**Instructions for the task:** Copy out the records below line for line, with nothing changed.

**Data for this exercise:**
────────────────

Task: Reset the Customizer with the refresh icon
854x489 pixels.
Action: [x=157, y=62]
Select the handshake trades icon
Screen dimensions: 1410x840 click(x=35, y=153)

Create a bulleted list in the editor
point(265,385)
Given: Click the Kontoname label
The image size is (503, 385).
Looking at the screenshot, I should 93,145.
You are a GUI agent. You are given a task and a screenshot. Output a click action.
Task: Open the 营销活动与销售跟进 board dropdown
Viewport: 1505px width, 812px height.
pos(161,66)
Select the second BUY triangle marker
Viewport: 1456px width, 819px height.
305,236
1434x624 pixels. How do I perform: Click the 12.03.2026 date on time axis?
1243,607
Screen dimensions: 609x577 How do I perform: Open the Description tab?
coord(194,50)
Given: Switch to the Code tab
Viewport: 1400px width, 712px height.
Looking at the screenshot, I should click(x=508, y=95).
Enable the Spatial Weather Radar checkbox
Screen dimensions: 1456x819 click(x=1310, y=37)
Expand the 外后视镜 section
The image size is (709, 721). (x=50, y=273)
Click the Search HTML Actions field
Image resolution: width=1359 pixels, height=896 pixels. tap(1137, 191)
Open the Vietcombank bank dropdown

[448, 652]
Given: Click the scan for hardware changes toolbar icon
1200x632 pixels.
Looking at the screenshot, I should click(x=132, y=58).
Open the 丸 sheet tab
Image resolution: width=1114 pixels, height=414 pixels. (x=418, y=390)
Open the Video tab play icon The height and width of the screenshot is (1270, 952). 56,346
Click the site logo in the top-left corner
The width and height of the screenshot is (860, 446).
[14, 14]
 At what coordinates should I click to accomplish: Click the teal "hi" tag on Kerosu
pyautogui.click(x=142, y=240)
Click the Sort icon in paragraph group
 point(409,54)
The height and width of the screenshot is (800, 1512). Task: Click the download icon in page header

────────────────

**Written answer:**
Task: Reset the Customizer with the refresh icon
854x489 pixels.
Action: [x=157, y=62]
Select the handshake trades icon
Screen dimensions: 1410x840 click(x=35, y=153)

Create a bulleted list in the editor
point(265,385)
Given: Click the Kontoname label
The image size is (503, 385).
Looking at the screenshot, I should 93,145.
You are a GUI agent. You are given a task and a screenshot. Output a click action.
Task: Open the 营销活动与销售跟进 board dropdown
Viewport: 1505px width, 812px height.
pos(161,66)
Select the second BUY triangle marker
Viewport: 1456px width, 819px height.
305,236
1434x624 pixels. How do I perform: Click the 12.03.2026 date on time axis?
1243,607
Screen dimensions: 609x577 How do I perform: Open the Description tab?
coord(194,50)
Given: Switch to the Code tab
Viewport: 1400px width, 712px height.
Looking at the screenshot, I should click(x=508, y=95).
Enable the Spatial Weather Radar checkbox
Screen dimensions: 1456x819 click(x=1310, y=37)
Expand the 外后视镜 section
The image size is (709, 721). (x=50, y=273)
Click the Search HTML Actions field
Image resolution: width=1359 pixels, height=896 pixels. tap(1137, 191)
Open the Vietcombank bank dropdown

[448, 652]
Given: Click the scan for hardware changes toolbar icon
1200x632 pixels.
Looking at the screenshot, I should click(x=132, y=58).
Open the 丸 sheet tab
Image resolution: width=1114 pixels, height=414 pixels. (x=418, y=390)
Open the Video tab play icon The height and width of the screenshot is (1270, 952). 56,346
Click the site logo in the top-left corner
The width and height of the screenshot is (860, 446).
[14, 14]
 At what coordinates should I click to accomplish: Click the teal "hi" tag on Kerosu
pyautogui.click(x=142, y=240)
Click the Sort icon in paragraph group
 point(409,54)
The height and width of the screenshot is (800, 1512). Task: Click the download icon in page header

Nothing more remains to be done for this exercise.